### Requirement
Would you copy only the lines below, beginning with the one that contains "Focus the Keywords input field" and running through the last entry line?

(Extracted records)

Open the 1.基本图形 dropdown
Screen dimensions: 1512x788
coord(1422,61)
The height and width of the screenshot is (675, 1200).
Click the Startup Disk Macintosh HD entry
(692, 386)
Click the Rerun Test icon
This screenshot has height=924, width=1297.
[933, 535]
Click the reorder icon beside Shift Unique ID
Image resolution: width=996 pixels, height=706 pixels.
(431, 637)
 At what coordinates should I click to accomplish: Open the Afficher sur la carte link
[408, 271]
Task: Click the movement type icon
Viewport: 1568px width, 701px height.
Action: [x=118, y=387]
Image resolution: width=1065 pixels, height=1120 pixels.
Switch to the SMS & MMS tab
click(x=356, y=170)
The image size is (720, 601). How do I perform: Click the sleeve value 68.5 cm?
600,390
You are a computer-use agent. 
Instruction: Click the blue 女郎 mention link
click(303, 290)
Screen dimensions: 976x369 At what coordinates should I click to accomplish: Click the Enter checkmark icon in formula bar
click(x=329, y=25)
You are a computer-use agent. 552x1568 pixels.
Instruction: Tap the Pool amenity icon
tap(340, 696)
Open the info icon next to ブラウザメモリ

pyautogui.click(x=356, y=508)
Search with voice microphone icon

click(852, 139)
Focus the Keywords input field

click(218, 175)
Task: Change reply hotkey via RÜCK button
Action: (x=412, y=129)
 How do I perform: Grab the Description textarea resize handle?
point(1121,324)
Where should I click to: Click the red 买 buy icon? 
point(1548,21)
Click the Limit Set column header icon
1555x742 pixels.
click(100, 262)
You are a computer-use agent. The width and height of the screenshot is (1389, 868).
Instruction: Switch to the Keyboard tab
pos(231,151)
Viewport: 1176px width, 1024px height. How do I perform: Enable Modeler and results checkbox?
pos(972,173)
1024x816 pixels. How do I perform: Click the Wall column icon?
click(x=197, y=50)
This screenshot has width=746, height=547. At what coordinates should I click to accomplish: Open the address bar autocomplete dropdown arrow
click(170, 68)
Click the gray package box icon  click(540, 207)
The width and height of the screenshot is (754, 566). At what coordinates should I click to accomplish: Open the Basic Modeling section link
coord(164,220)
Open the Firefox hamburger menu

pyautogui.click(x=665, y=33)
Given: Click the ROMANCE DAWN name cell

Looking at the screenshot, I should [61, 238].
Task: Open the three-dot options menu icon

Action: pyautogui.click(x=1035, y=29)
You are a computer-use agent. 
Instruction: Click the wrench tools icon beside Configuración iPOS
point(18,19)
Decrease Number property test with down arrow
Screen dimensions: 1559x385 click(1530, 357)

### Expected answer
Focus the Keywords input field

click(218, 175)
Task: Change reply hotkey via RÜCK button
Action: (x=412, y=129)
 How do I perform: Grab the Description textarea resize handle?
point(1121,324)
Where should I click to: Click the red 买 buy icon? 
point(1548,21)
Click the Limit Set column header icon
1555x742 pixels.
click(100, 262)
You are a computer-use agent. The width and height of the screenshot is (1389, 868).
Instruction: Switch to the Keyboard tab
pos(231,151)
Viewport: 1176px width, 1024px height. How do I perform: Enable Modeler and results checkbox?
pos(972,173)
1024x816 pixels. How do I perform: Click the Wall column icon?
click(x=197, y=50)
This screenshot has width=746, height=547. At what coordinates should I click to accomplish: Open the address bar autocomplete dropdown arrow
click(170, 68)
Click the gray package box icon  click(540, 207)
The width and height of the screenshot is (754, 566). At what coordinates should I click to accomplish: Open the Basic Modeling section link
coord(164,220)
Open the Firefox hamburger menu

pyautogui.click(x=665, y=33)
Given: Click the ROMANCE DAWN name cell

Looking at the screenshot, I should [61, 238].
Task: Open the three-dot options menu icon

Action: pyautogui.click(x=1035, y=29)
You are a computer-use agent. 
Instruction: Click the wrench tools icon beside Configuración iPOS
point(18,19)
Decrease Number property test with down arrow
Screen dimensions: 1559x385 click(1530, 357)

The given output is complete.